Despite his remoteness and solo lifestyle, Jacques has kept up a social life with people he has met through his job as a northern expedition guide back in the days. In his own particular way, he communicates with friends across Canada and Europe through mailed letters.
My mother, among others, is one of these friends. She met him 28 years ago during a dog sled expedition that Jacques was leading. She has been in contact with him ever since.
When winter ends, Jacques leaves the solitude of his mountain home to visit friends.
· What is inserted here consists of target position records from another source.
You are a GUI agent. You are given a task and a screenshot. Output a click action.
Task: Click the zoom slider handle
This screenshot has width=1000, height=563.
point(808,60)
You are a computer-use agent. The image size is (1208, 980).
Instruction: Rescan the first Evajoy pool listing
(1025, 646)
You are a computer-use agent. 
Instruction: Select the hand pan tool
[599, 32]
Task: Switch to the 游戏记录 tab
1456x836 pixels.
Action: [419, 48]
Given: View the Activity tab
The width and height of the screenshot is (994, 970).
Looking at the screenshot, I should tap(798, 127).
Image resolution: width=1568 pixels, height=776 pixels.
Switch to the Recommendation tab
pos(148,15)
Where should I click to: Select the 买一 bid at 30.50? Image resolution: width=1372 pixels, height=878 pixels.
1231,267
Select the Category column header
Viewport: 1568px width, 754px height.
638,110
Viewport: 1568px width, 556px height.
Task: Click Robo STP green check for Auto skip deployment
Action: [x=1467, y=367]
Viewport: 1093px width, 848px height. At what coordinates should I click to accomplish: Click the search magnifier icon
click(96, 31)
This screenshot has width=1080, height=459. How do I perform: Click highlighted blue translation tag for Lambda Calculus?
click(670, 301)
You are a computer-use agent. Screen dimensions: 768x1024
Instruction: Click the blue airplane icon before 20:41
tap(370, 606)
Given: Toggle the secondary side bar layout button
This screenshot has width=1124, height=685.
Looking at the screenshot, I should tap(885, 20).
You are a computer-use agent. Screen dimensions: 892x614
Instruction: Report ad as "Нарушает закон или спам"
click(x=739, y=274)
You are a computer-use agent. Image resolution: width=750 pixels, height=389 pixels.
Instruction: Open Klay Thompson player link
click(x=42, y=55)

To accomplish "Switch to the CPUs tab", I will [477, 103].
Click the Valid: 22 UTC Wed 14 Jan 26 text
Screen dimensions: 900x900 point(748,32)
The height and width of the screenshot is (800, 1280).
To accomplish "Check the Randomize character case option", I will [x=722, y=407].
He crosses Quebec and heads over to France or Belgium where he finds his old companions. Since I was young, once a year, he has come for dinner at our place in Sherbrooke.
At 80 years old, Jacques is diagnosed with Parkinson's. After several letter exchanges, he accepted my request to film him.
We have all thought one day or another to escape the pressure of our capitalist rhythm.
Jacques did it but at a higher level.
For all these years he created his own world outside of the society, but his degenerative disease will eventually force him to come back.
While retracing the incredible life of one of Northern Quebec’s outdoor pioneers, we enter into the paradise of silence ... we understand the power of man, nature and society.
We understand that through all of this, autonomy must survive.